▶ TRAVAIL DEMANDÉ:
**a.** Répondez à ces questions sur le texte consacré au crabe bleu :
(i) Depuis combien d'années Laurent Pezzotti pêche-t-il sur l'étang de l'Or ?
(ii) Quel nombre d'individus certains collègues du pêcheur ont-ils dépassé en quelques mois ?
(iii) Dans quel secteur des eaux françaises le crabe bleu a-t-il d'abord été observé ?
**b.** Reproduisez fidèlement le passage du texte sur le crabe bleu, de "L’étang de l’Or" à "contenir cet indésirable.".

▶ EXTRAIT DU DOCUMENT:
========================================
L’étang de l’Or à Palavas-les-Flots, près de Montpellier, fait face à une menace envahissante : le crabe bleu, crustacé venu d’Amérique, qui prolifère et perturbe l’écosystème local. Pêcheurs et experts tentent de contenir cet indésirable.
Depuis 13 ans, Laurent Pezzotti pêche des anguilles, des soles et des dorades sur l'étang de l'Or, à Palavas-les-Flots. Mais cette année, il remonte dans ses filets une espèce invasive venue des États-Unis : le crabe bleu.
"Voilà la bête", annonce le pêcheur en sortant un crabe de ses filets. "C'est encore une femelle. Cette année, j'ai constaté que par rapport à l'an dernier, où j'ai pêché peut-être 20 ou 30 individus, je suis peut-être à 300 ou 400 individus. C'est plus qu'exponentiel. Certains collègues ont dépassé les 1200 individus en quelques mois."
Originaire de la côte est des États-Unis, il a d'abord été observé sporadiquement dans les eaux françaises, du côté des Pyrénées-Orientales. Depuis peu, il colonise désormais aussi les étangs et le littoral héraultais. Ce crustacé agressif est devenu la bête noire des pêcheurs, car il perfore leurs filets, les obligeant à des réparations incessantes.
========================================
▶ DONNÉES BRUTES:
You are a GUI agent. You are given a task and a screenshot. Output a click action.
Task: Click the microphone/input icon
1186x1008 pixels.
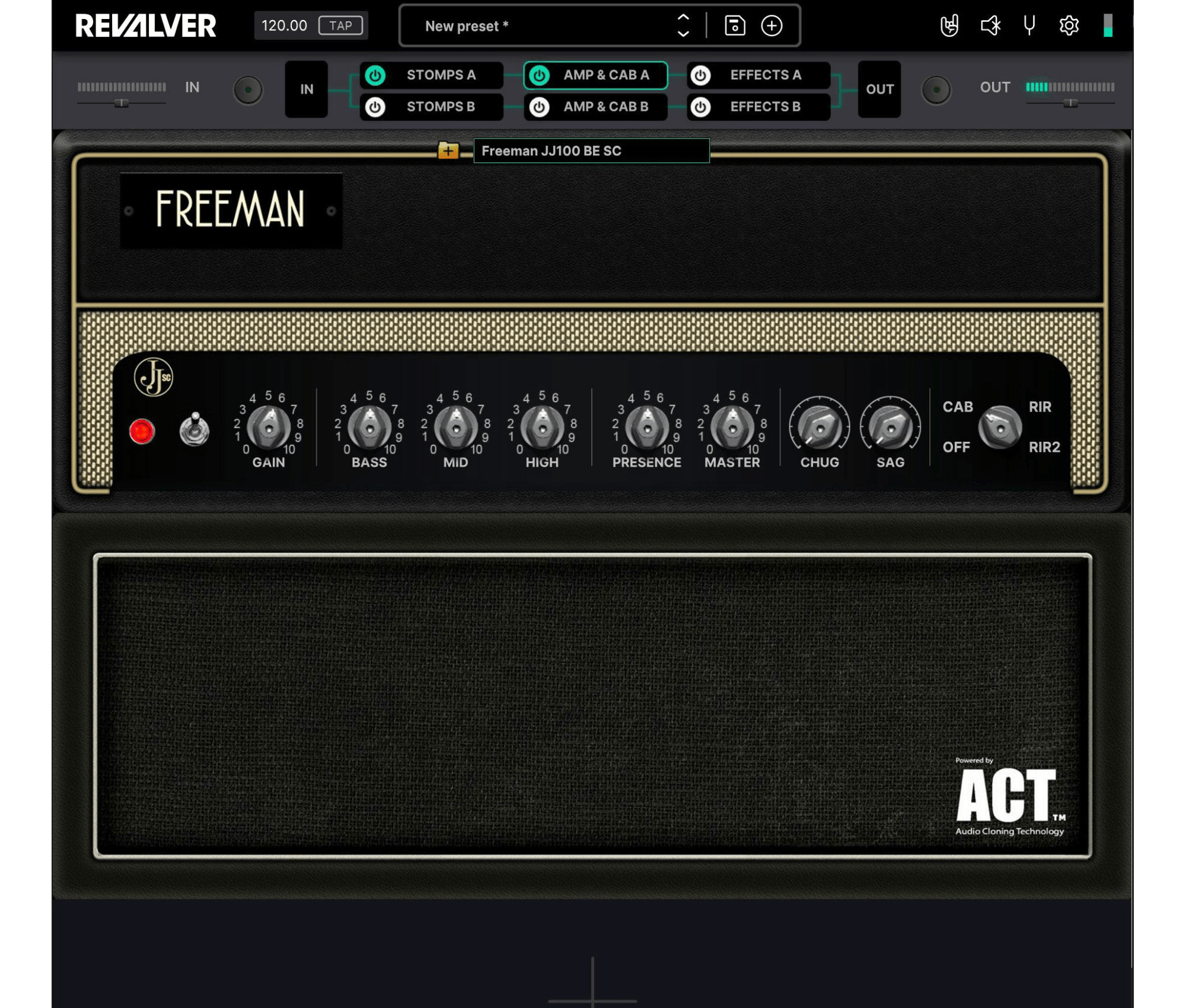[x=1029, y=25]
========================================
▶ RÉSULTATS SUCCESSIFS:
**a.**
(i) Depuis 13 ans.
(ii) 1200 individus.
(iii) Du côté des Pyrénées-Orientales.

**b.**
L’étang de l’Or à Palavas-les-Flots, près de Montpellier, fait face à une menace envahissante : le crabe bleu, crustacé venu d’Amérique, qui prolifère et perturbe l’écosystème local. Pêcheurs et experts tentent de contenir cet indésirable.